+++ Data extracts +++

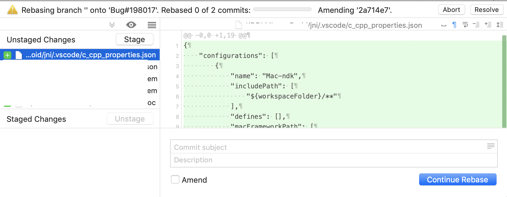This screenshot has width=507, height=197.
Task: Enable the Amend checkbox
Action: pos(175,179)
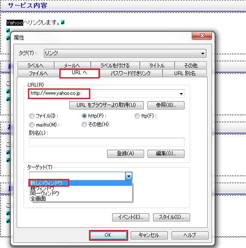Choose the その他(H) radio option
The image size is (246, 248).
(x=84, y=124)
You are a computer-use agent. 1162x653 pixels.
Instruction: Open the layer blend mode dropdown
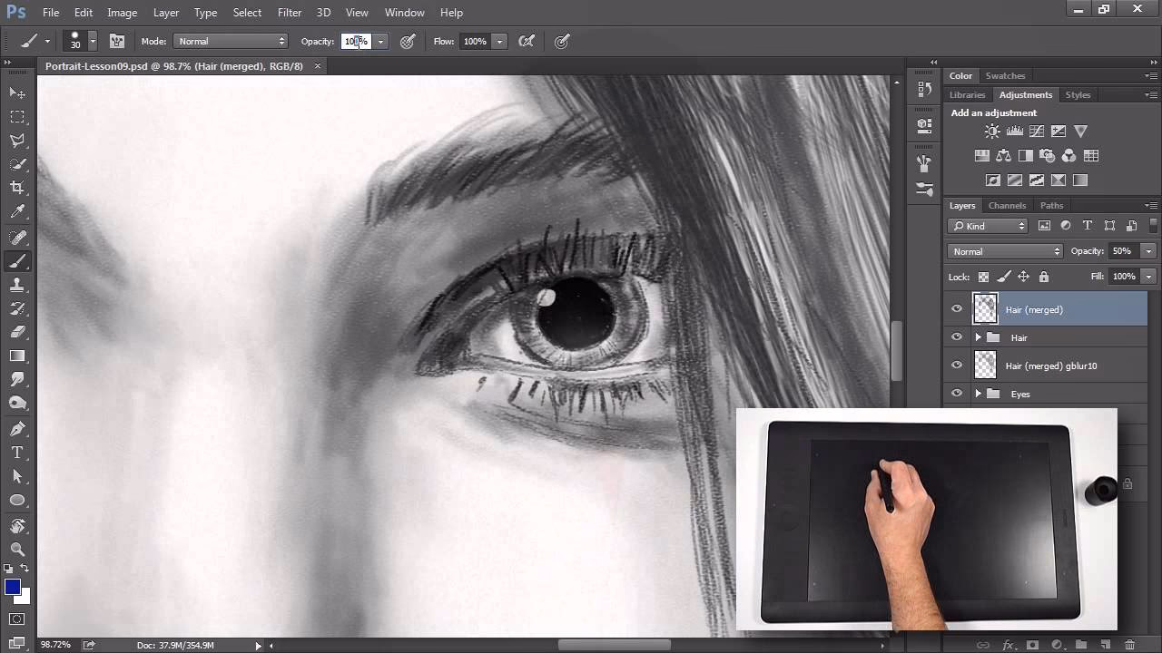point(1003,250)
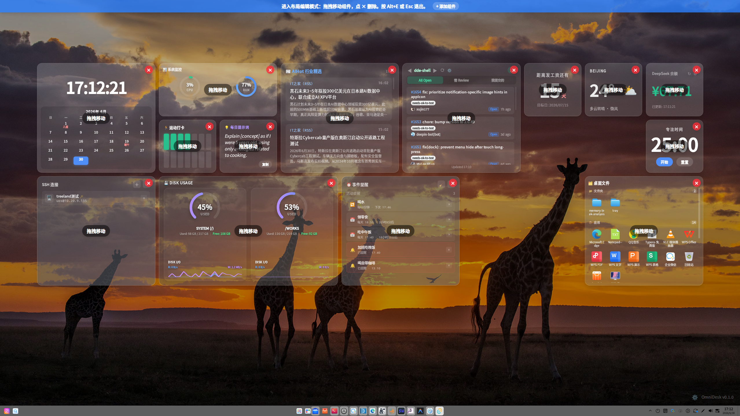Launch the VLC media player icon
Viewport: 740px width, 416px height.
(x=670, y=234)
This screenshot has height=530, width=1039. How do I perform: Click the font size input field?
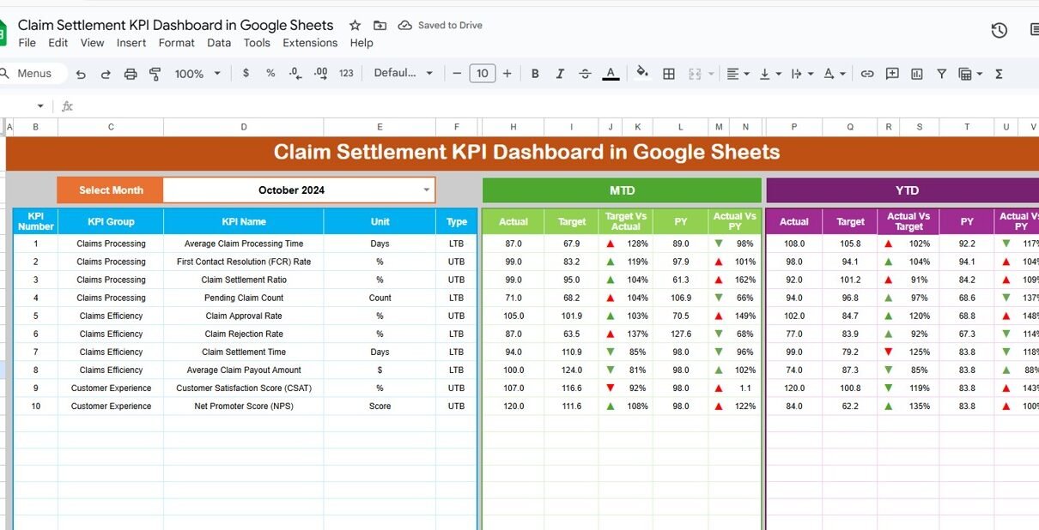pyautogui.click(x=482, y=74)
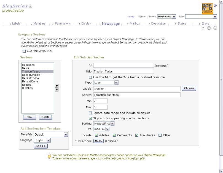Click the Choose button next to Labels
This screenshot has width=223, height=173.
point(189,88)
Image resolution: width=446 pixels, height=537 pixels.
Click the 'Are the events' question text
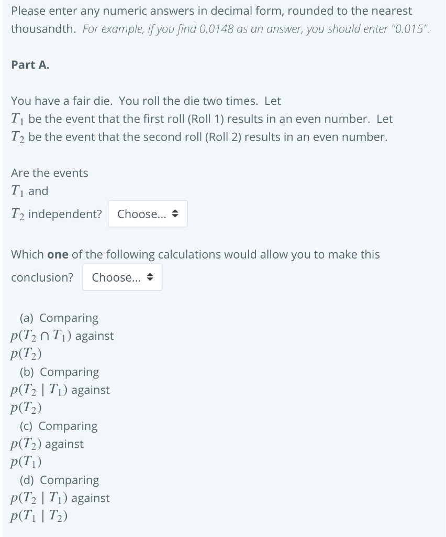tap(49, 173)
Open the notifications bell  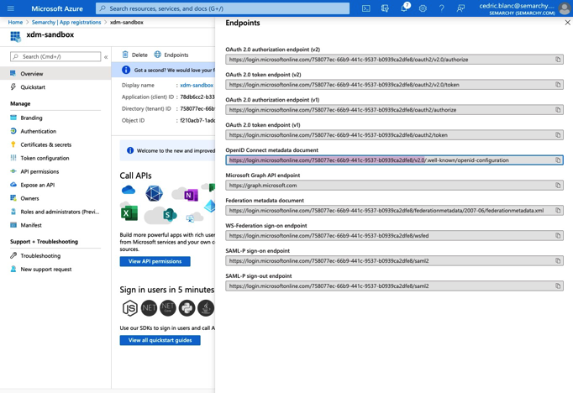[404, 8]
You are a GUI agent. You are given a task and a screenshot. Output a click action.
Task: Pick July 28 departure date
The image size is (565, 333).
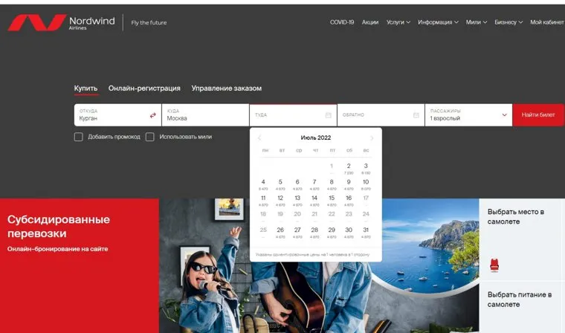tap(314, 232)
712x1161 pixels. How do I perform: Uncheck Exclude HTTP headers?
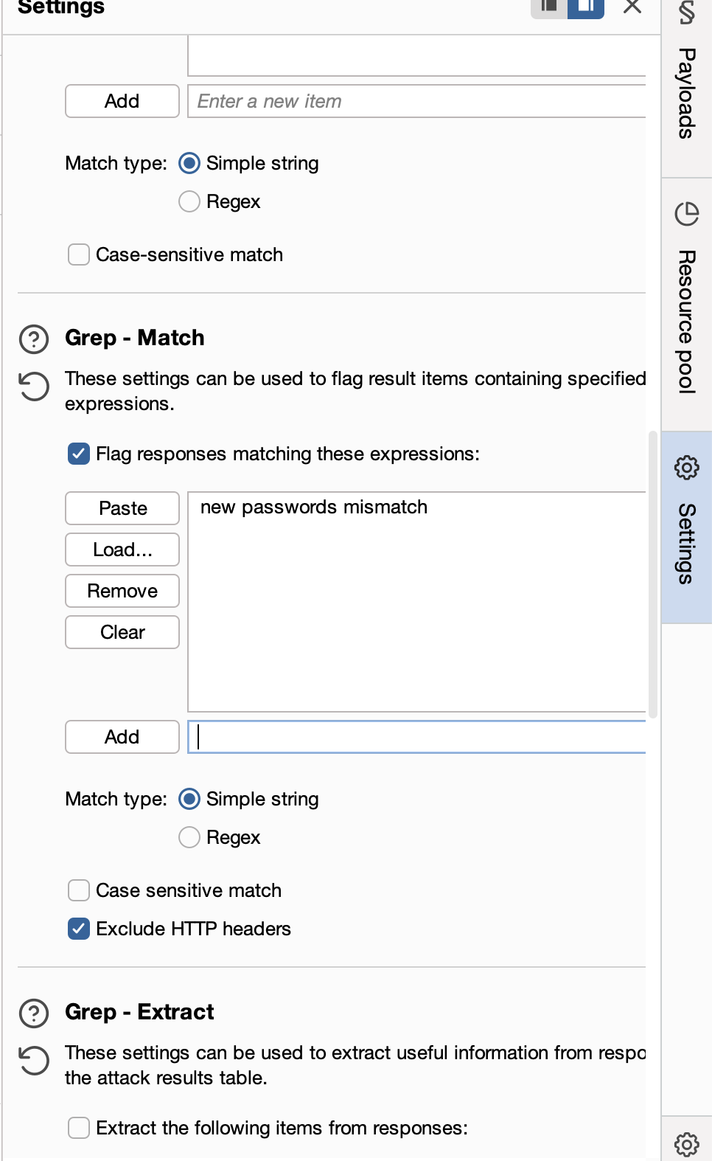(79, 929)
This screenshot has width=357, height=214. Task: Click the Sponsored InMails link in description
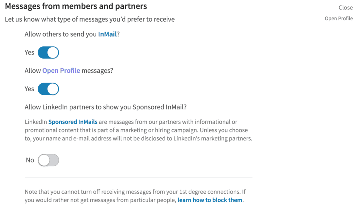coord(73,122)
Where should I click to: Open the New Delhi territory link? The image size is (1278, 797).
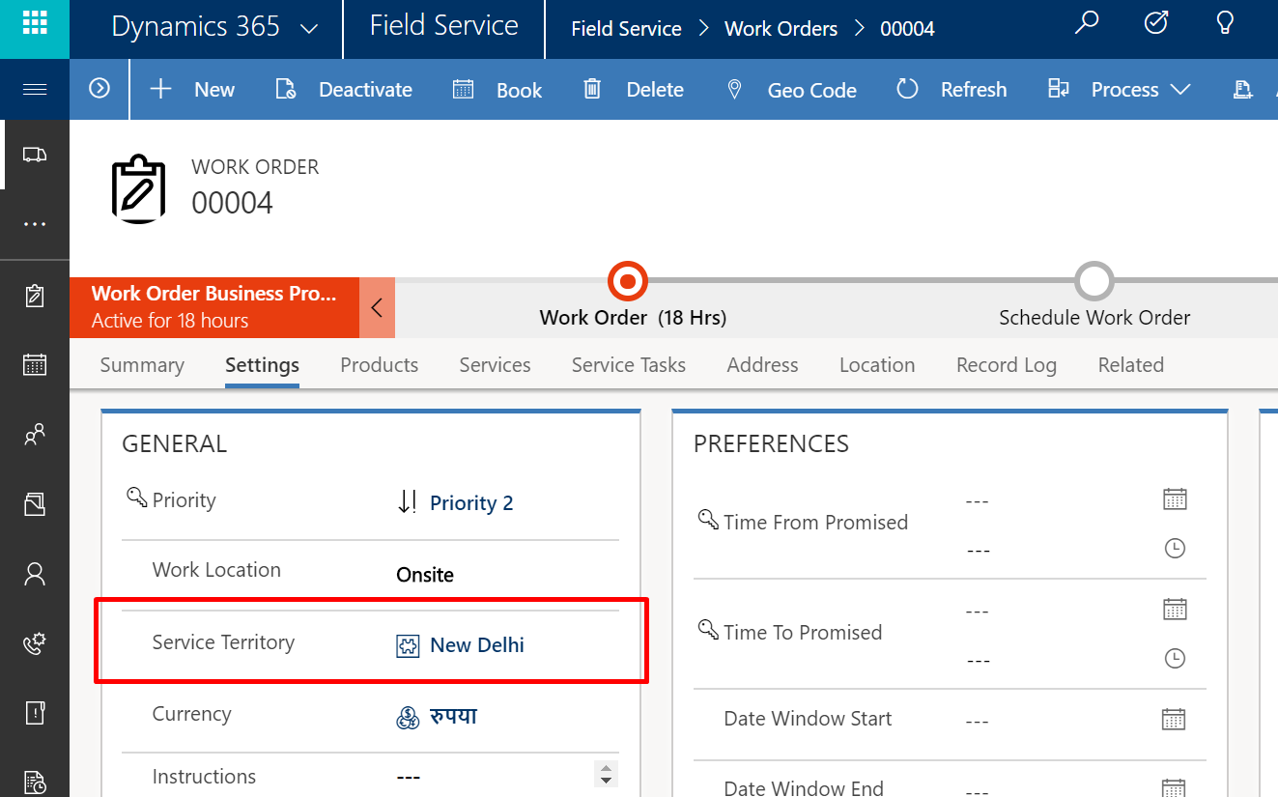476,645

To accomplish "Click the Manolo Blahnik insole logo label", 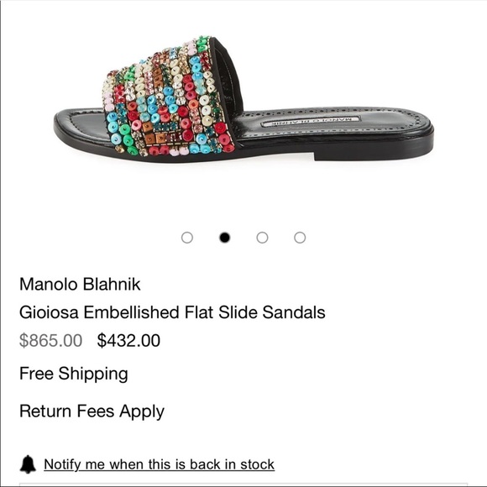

+++

(What the task asks): Say how many lines of the records include the word "agent", and give nothing but the number.

(Finished exercise): 2